RECORD EXTRACTS:

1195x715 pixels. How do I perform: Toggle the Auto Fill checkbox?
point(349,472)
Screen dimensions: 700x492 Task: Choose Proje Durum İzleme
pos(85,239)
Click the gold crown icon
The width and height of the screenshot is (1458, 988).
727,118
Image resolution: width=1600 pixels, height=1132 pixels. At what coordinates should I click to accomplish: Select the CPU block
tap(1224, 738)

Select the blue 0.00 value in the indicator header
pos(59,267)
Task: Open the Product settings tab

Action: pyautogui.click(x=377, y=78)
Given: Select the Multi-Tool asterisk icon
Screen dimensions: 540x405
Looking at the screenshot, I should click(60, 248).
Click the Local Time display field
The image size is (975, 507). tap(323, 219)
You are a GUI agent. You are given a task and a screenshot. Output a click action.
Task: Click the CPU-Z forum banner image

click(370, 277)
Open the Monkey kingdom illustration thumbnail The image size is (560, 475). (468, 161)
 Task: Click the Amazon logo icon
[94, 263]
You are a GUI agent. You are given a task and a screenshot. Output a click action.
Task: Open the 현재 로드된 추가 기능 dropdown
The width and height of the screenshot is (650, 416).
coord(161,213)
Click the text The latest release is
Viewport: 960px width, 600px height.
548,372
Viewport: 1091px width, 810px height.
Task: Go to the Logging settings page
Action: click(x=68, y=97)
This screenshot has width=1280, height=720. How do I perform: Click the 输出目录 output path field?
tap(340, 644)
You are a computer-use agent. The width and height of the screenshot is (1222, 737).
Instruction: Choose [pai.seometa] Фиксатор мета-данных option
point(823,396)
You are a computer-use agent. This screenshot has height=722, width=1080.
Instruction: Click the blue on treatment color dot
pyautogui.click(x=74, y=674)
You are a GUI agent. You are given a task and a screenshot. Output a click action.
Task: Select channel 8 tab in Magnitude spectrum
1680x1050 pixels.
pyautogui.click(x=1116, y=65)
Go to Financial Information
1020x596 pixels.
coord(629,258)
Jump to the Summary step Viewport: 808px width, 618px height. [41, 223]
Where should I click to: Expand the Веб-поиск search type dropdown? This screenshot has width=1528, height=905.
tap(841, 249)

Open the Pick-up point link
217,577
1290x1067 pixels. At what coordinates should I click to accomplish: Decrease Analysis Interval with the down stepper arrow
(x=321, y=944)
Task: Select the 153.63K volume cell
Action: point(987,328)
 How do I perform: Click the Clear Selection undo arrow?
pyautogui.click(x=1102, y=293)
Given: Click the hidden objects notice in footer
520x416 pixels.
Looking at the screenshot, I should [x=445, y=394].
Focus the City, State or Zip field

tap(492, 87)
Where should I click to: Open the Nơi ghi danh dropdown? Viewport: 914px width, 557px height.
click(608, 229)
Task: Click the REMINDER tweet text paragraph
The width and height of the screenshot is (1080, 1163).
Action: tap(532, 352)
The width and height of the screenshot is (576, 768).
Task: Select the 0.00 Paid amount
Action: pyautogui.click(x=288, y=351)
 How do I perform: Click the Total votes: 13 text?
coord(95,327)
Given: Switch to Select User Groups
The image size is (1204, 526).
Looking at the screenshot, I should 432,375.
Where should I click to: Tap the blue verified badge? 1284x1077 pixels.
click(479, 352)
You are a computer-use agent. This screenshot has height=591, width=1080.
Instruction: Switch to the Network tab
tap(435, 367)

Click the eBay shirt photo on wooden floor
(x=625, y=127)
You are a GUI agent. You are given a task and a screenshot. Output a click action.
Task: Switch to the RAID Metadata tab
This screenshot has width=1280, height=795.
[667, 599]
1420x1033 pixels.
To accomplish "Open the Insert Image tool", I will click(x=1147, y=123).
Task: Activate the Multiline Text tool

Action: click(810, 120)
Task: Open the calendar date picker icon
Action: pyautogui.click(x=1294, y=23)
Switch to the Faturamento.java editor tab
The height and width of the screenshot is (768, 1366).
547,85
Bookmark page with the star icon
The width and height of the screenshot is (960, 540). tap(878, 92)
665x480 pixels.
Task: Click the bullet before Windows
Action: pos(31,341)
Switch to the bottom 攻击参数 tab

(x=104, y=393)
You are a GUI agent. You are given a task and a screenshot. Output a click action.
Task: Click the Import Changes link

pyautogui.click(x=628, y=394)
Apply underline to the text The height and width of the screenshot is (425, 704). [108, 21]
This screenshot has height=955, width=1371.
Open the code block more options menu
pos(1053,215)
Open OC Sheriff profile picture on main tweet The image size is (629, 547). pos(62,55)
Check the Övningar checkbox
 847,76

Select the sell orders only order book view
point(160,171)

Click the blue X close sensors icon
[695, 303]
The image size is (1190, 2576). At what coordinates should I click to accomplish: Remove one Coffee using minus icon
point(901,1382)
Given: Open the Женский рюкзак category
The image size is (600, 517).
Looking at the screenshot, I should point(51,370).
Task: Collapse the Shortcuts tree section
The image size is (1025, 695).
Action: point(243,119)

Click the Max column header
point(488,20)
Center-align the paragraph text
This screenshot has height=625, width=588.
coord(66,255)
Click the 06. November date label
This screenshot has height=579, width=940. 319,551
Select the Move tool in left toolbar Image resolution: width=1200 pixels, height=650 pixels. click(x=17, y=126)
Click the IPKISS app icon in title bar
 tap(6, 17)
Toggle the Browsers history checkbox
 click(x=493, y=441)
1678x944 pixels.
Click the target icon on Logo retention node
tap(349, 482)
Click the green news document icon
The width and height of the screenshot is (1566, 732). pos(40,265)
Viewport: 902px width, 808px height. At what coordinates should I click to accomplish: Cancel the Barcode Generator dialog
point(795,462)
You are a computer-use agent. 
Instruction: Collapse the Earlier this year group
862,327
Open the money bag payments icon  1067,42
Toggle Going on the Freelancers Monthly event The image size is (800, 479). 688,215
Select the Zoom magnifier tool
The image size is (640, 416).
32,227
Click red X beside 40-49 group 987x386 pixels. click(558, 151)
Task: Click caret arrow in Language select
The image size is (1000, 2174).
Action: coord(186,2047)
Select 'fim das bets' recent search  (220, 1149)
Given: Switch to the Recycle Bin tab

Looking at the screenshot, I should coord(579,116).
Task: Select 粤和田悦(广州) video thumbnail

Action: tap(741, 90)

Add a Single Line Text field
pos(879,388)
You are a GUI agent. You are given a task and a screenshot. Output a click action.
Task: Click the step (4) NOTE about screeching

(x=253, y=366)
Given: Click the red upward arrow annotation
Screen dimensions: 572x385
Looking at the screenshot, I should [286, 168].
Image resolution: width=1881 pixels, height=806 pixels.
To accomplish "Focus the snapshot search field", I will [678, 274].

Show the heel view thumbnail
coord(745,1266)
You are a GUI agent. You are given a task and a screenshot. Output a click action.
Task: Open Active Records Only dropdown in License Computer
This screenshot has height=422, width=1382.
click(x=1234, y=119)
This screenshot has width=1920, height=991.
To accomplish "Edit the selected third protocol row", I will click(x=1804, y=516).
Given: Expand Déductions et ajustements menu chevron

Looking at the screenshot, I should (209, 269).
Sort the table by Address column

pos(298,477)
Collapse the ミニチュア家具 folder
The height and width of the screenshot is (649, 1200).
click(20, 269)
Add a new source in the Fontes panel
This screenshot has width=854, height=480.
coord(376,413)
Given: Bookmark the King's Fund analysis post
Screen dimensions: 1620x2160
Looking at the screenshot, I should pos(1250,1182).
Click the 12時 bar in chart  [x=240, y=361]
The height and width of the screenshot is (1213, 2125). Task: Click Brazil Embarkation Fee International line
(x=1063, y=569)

PROBLEM STATEMENT: Which lines above include the string "will"? Show them.

TASK SOLUTION:
To accomplish "Open the Insert Image tool", I will click(x=1147, y=123).
To accomplish "Focus the snapshot search field", I will [678, 274].
To accomplish "Edit the selected third protocol row", I will click(x=1804, y=516).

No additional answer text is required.